# Couple bowls and a question



## Gixxerjoe04 (Jul 5, 2015)

Made a couple bowls this weekend, one from some box elder and the other maple. The problem I've always had is tear out with the end grain I guess and I assumed that's what happened with the curl in the box elder bowl. Couldn't get it perfectly smooth to save my life with my tool and I use water and sanding sealer to harden the fibers which only works sometimes but usually doesn't get 100% of the tear out cleaned up. I just use carbide, and don't know a thing about traditional tools, do they still cause tear out or is their a certain tool to fix this problem? Tired of sanding the crap out of them to "fix" it.

Reactions: Like 6 | EyeCandy! 7 | Great Post 1


----------



## Nature Man (Jul 5, 2015)

Bowls are superb! Love the FBE particularly -- and you even used some inlay! End grain is certainly a challenge, but looks like your final product is just fine. Chuck


----------



## barry richardson (Jul 5, 2015)

Nice wood and bowls Joseph! If you are really good with a bowl gouge and use a shearing cut, you can get a prefect finish on about any thing, and a big part of that is knowing how to sharpen your tools to a very keen edge. But there is quite a learning curve to mastering it (especially the inside curves of a bowl) I'm still learning myself.

Reactions: Agree 1


----------



## duncsuss (Jul 5, 2015)

This looks great -- FBE with curl is one of the wonders of the world 

Your question re: carbide ... well, there's carbide and there's carbide. If you are talking about the carbide tools that are flat on top, then you're talking about scrapers. One technique to reduce tearout when scraping is to angle the edge of the tool, sometimes called "shear-scraping". It needs to be really sharp -- not the portion of the cutter that you've used to hog out the innards of the bowl so far (that's a blunt edge by now) -- maybe keep a spare cutter on hand purely for this function, or rotate the cutter to an unused portion.

Some carbide tools have an up-turned lip, they are actually cutting tools (not scrapers). Again, you need to rotate the carbide bit to an unused portion to get the sharpest possible edge (or switch to an unused cutter).

In both cases, you have to take incredibly light shavings. If you're getting dust, it means you need a sharper edge. You should aim for translucent fine ribbons.

As Barry said, a freshly sharpened bowl gouge is reckoned to be the best tool -- but it takes experience to get it sharp, and it takes experience to get the tool presentation right. And just like Barry, I'm still on the learning curve.

• • • • •

What you will do
**a.** Reproduce the passage of the bowl-turning thread from "Some carbide tools" to "an unused cutter).".
**b.** For each statement, say yes or no to whether it agrees with the bowl-turning thread, and quote the words from the thread that decide it: (i) Gixxerjoe04 made one bowl from box elder and another from maple. (ii) duncsuss says that getting dust shows the edge is sharp enough. (iii) barry richardson says he has finished learning to master the bowl gouge.

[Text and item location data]
• • • • •

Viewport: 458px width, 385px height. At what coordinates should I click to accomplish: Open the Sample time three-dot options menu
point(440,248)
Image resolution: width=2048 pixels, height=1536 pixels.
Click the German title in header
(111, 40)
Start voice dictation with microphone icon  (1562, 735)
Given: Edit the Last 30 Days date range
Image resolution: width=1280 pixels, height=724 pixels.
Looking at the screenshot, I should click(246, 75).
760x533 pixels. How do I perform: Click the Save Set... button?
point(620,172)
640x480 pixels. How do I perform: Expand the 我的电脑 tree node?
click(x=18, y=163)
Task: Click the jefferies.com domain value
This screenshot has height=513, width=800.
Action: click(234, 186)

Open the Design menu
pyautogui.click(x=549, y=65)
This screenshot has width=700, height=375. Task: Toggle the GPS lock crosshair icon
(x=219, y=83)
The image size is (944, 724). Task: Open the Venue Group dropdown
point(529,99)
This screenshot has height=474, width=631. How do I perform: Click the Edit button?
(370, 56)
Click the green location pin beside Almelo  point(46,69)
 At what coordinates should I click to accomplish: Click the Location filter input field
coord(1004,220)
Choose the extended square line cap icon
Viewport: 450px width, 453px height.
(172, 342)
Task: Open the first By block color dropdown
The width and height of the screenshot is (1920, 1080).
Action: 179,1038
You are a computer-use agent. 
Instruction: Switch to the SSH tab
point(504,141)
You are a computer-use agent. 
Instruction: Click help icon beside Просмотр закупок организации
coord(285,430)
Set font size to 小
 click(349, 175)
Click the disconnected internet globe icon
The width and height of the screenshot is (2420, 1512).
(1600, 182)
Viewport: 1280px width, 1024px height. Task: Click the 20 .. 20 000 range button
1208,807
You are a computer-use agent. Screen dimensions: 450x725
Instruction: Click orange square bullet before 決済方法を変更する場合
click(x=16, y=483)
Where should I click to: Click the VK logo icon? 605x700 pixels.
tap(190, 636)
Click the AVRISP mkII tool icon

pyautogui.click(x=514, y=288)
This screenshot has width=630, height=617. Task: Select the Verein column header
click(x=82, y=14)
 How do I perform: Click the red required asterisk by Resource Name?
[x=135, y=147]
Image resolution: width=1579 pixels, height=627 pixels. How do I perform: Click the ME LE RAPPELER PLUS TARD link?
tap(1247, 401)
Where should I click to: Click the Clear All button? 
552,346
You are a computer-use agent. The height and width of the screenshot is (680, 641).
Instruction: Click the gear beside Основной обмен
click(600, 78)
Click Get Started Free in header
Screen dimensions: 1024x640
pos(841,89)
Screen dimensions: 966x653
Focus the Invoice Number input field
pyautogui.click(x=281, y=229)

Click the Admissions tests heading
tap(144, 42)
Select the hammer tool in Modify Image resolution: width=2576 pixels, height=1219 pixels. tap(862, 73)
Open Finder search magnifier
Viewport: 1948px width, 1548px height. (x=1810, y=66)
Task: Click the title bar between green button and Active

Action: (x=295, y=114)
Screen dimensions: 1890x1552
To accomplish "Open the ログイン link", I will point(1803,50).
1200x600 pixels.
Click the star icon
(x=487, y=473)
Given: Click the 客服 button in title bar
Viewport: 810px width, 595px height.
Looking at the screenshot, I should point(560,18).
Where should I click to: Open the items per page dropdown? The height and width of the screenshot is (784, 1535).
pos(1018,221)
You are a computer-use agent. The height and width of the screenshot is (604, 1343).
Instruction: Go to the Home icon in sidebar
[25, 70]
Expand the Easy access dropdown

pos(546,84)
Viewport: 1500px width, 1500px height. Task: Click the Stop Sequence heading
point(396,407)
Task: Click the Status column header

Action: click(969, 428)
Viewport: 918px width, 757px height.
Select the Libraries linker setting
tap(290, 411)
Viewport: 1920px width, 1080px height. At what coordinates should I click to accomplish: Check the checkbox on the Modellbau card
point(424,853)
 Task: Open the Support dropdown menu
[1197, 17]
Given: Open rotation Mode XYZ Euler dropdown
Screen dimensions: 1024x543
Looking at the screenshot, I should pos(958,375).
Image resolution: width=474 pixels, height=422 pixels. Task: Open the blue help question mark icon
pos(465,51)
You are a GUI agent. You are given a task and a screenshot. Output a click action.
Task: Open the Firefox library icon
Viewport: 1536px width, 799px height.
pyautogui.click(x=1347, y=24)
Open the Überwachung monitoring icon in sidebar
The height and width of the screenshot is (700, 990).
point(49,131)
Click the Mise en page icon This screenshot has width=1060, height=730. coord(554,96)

• • • • •

Final results
**a.**
Some carbide tools have an up-turned lip, they are actually cutting tools (not scrapers). Again, you need to rotate the carbide bit to an unused portion to get the sharpest possible edge (or switch to an unused cutter).

**b.**
(i) Yes: "one from some box elder and the other maple."
(ii) No: "If you're getting dust, it means you need a sharper edge."
(iii) No: "I'm still learning myself."